In the run-up to the 2012 Budget many wishes and warnings were addressed to Minister Gordhan.
Let’s see who got what they asked for (the “haves”) and who were denied (the “have-nots”):
Requested: The SA Institute of Professional Accounts asked that individual taxpayers be spared. According to SAIPA they “…had been contributing an ever-growing share of South Africa’s revenues in the past five years.”
Verdict: Modest tax relief of R9.5bn was proposed. This was “… to ensure that the direct personal income tax burden on individuals remained reasonable.” According to the Minister personal income tax was the basis for an equitable and progressive tax system. The top marginal tax rate for individuals remains at 40%. However, from 1 March 2012, the CGT inclusion rate for individuals and special trusts increases to 33.3% (from 25%) and for companies and other trusts to 66.6% (from 50%). So with the one hand the Minister gave and simultaneously took substantially with the other.
Requested: Business Unity SA (“BUSA”) worried that SA’s “fiscal wiggle room was shrinking.” It wanted the Minister to focus on “structural factors that could strengthen economic performance over the longer term.” The focus had to be the promotion of growth and job creation.
Verdict: “To drive back unemployment” got a mention right at the outset of the Minister’s Budget Speech. The Minister’s focus will be on the unemployed youth and therefore special employment initiatives had to be a priority in the present circumstances. On the financial side: a Budget deficit of the 4.6% of GDP is projected for 2012/13. That will reduce to 3 % of GDP in 2014/15. Public debt will stabilise at 38% of GDP. Total spending will be R1.1 trillion next year, i.e. some 32% of GDP.
Requested: BUSA and many others warned that “welfare payments could not continue out of proportion with taxes.” SA currently has 15m recipients of social grants and this has grown 300% during the last decade.
Verdict: Expenditure on social grants will grow from R105bn in 2012/13 to R122bn in 2014/15. In his speech the Minister mentioned that 16m South African actually received social grants and that the increases given in the Budget would be reassessed if inflation continued to rise.
Requested: Everyone wondered where money for the National Health Insurance (“NHI”) would come from? There were warnings that SA could not afford the NHI.
Verdict: NHI will now be phased in over 14 years from 2012/13. It will require new funding sources. Options include an increase in VAT, a payroll tax on employers, a surcharge on income tax on individuals or a combination of these. The mention of a VAT increase is interesting seeing that VAT has always been viewed a politically-sensitive tax.
Requested: Economist Mike Shussler warned that “… while SARS has become more effective, a high effective tax rate constrains companies from investing in a meaningful way.” Government should learn to help companies otherwise SA would lose investment.

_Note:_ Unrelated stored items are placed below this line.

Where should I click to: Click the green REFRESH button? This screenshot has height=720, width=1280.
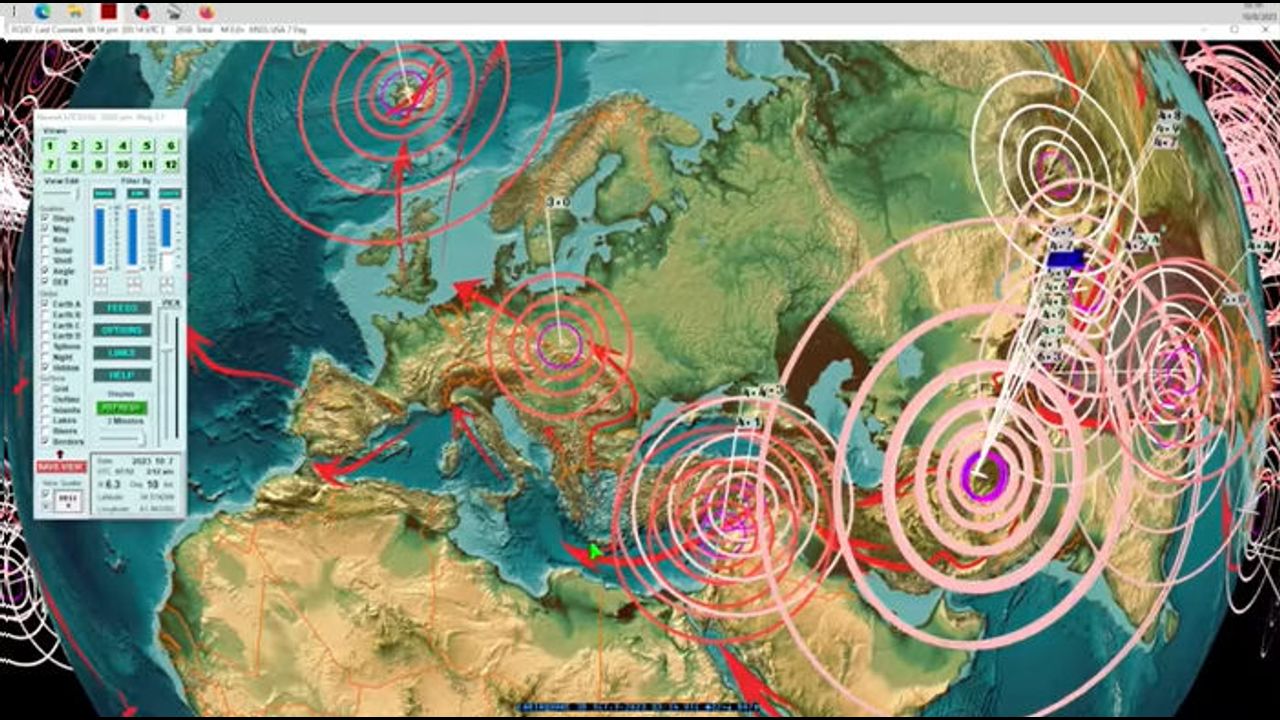coord(122,408)
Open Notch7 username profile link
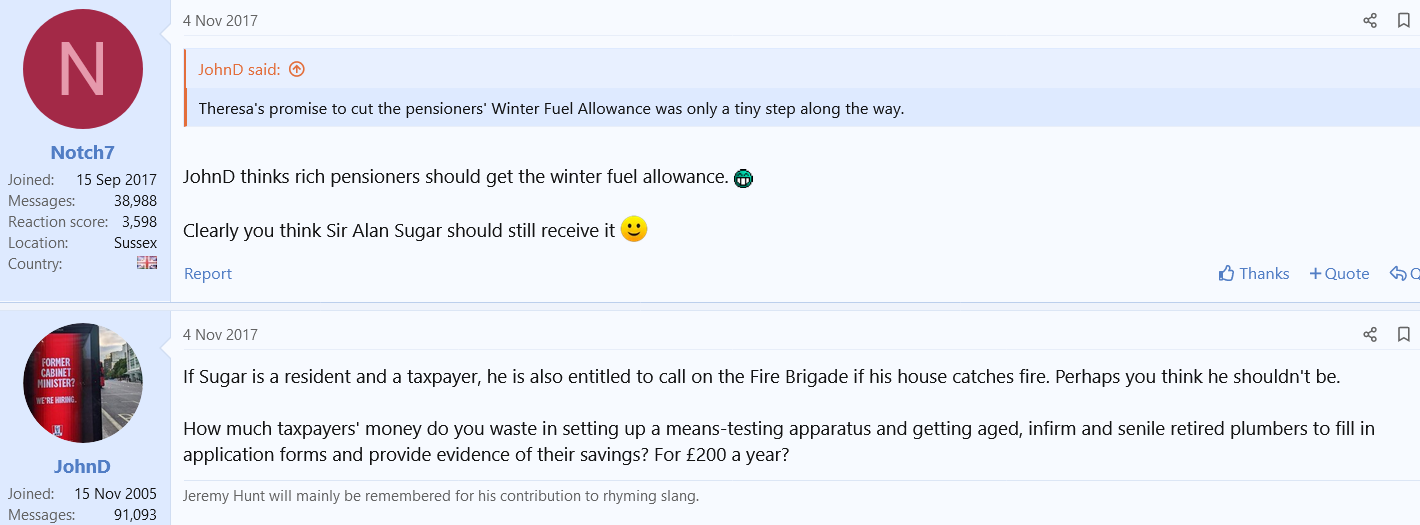 [x=83, y=153]
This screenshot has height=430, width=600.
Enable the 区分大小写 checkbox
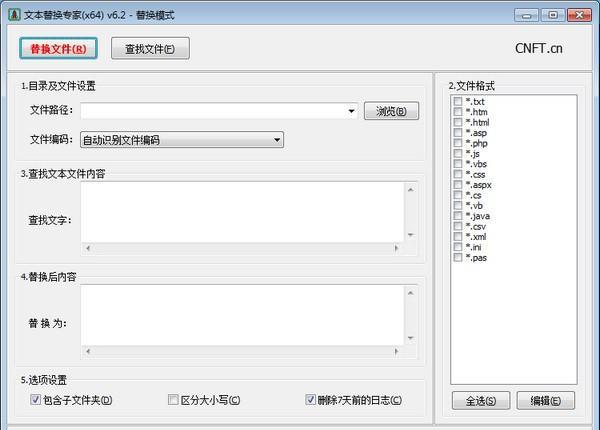coord(174,401)
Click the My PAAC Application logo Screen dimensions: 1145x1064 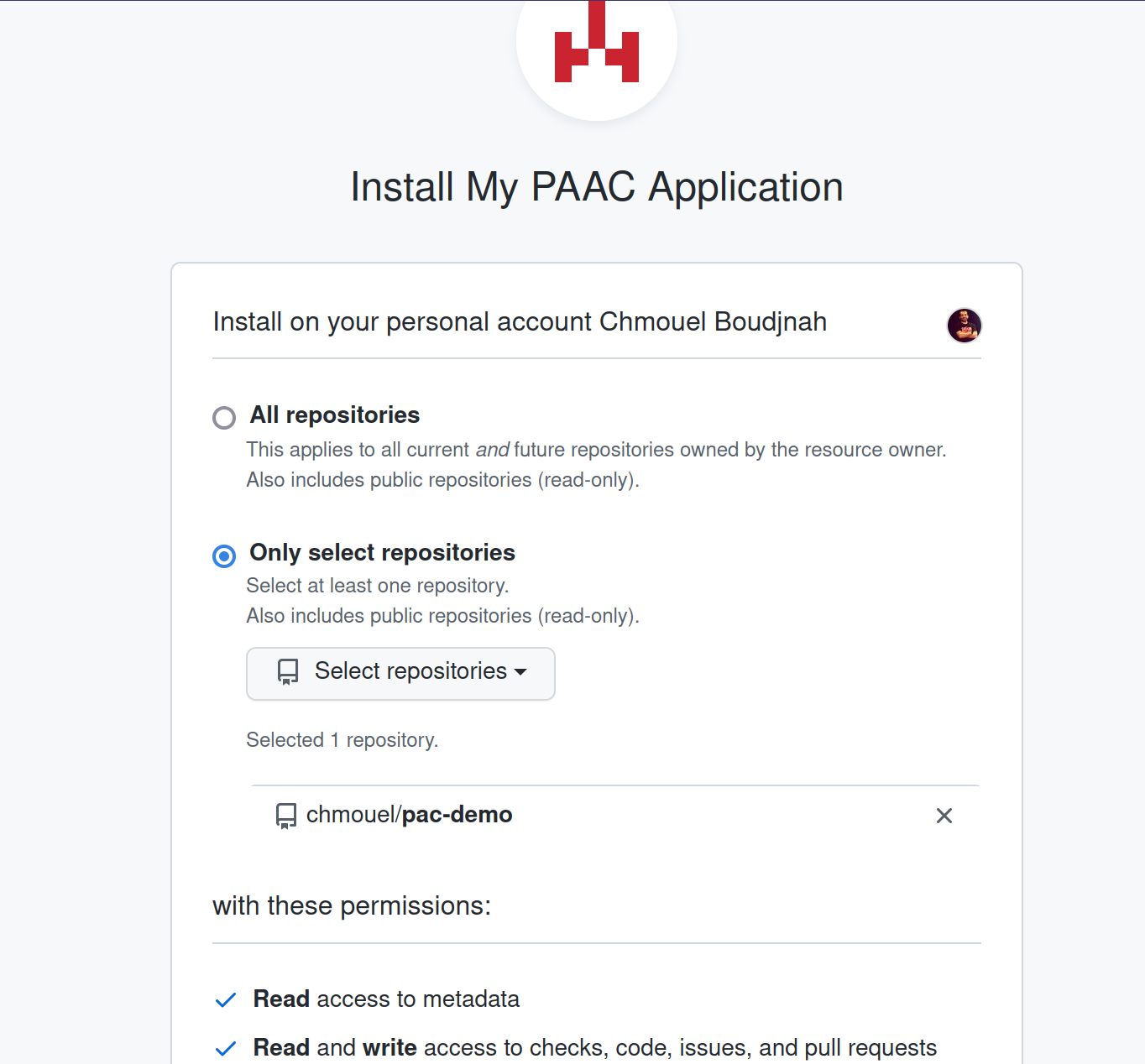(x=596, y=50)
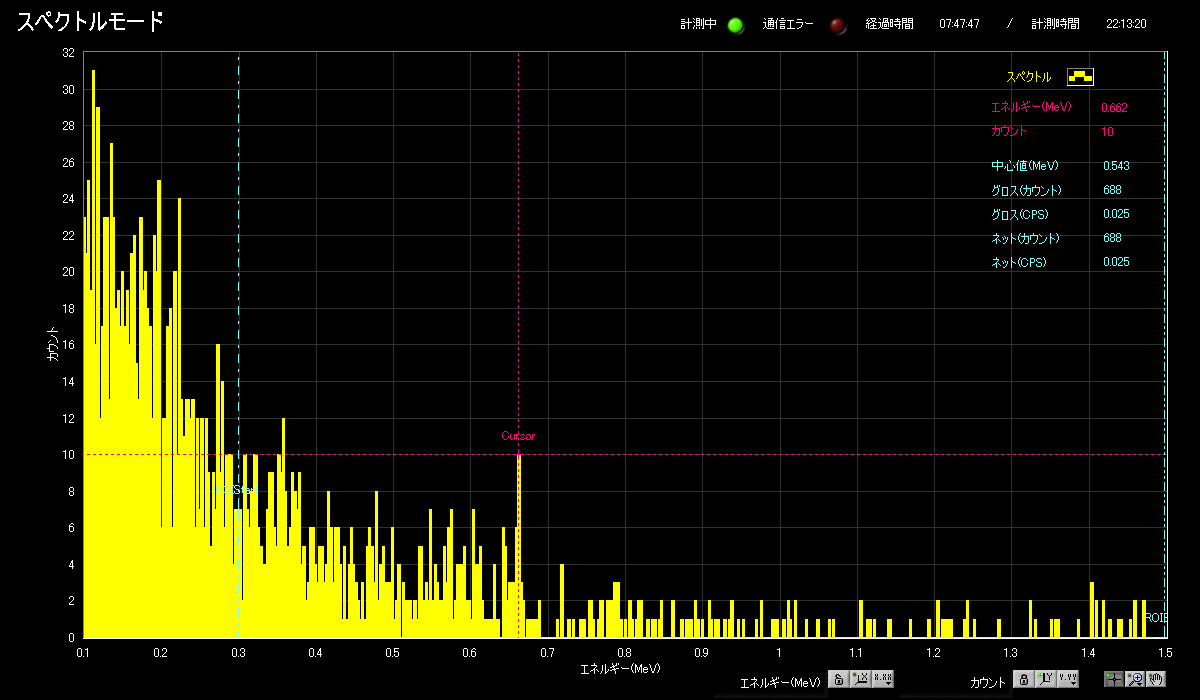
Task: Click the green 計測中 indicator light
Action: 736,25
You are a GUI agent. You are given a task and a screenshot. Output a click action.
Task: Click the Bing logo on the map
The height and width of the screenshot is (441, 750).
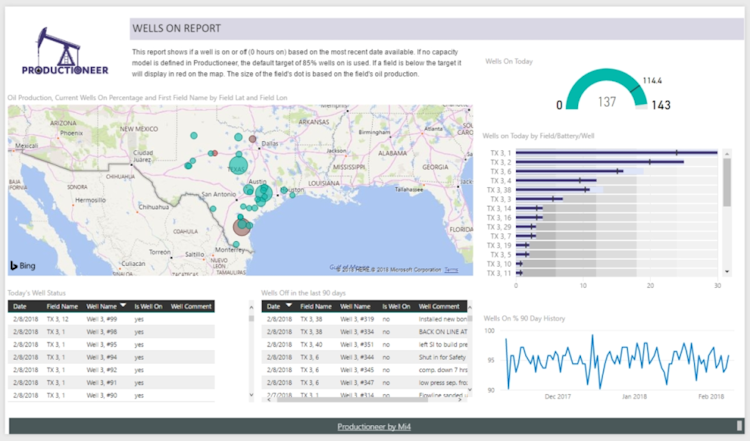coord(24,265)
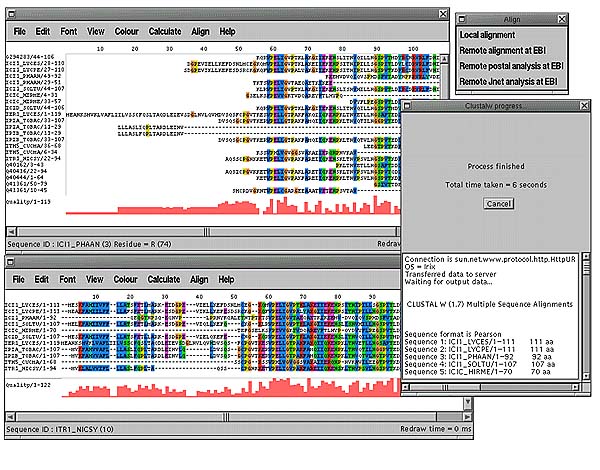Click window menu icon of Clustalw progress dialog
Screen dimensions: 600x470
(407, 105)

Verdict: The Dividend Withholding Tax takes effect on 1 April 2012 and will be at 15% (5% higher than the STC it replaces). A whole section in the Speech was devoted to “Support to business sector growth”. This included, amongst others, a simplified tax regime for small business, a draft policy framework and legislation that has been published for special economic zones and a venture capital incentive for junior mining companies.
Requested: Numerous commentators asked that so-called “stealth taxes” should be curbed. This covered moans about the fuel levy, toll fees, administered prices, increases in electricity tariffs, a possible carbon tax, etc.
Verdict: No relief in respect of sin taxes was to be expected. Excise duties on tobacco increases by between 5 and 8.2%. That on alcoholic beverages will increase between 6 – 20%. Following public consultation, government has revised its concept design for a carbon tax and a draft policy paper will be published for comment in 2012. The electricity levy will be increased by 1c/KWh to 3.5c/KWh. The general fuel levy increases by 20c/l and the Road Accident Fund levy by 8c/l (from 4 April 2012).
Requested: Recently there was a lot of talk regarding “High Net Worth Individuals” (“HNWI”). Some mentioned a Warren Buffet-type “wealth tax.”
Verdict: A specific wealth tax on the ultra-rich did not happen. However, according to the Minister there is room to improve service to this segment. But, they will be a “focus area for SARS in the coming year.” Certain toys of the HNWI’s will also become more expensive. Styled as a “Tax on luxury goods”, there will be, from 1 October 2012, an ad valorem tax on certain aeroplanes and helicopters (at 7%) as well as on certain motorboats and sailboats (at 10%).
Requested: Everybody in SA, without exception, asked on their wish-lists for taxpayers’ monies to be spent wisely and in the right places. The wide-spread wasteful expenditure had to be addressed and those responsible taken to task. Otherwise “…government would lose its moral right to tax.”
Verdict: The Budget proposals state: “Government is taking steps to improve the efficiency of public expenditure and to root out corruption.” In his speech the Minister said that “we have to do more with less.” The Minister emphasised that fraud and corruption would be combated through changes to procurement policies and practices and tough enforcement of the law. It’s interesting that a whole section of the Budget Speech gave details as to how the wasteful expenditure would be stamped out going forward.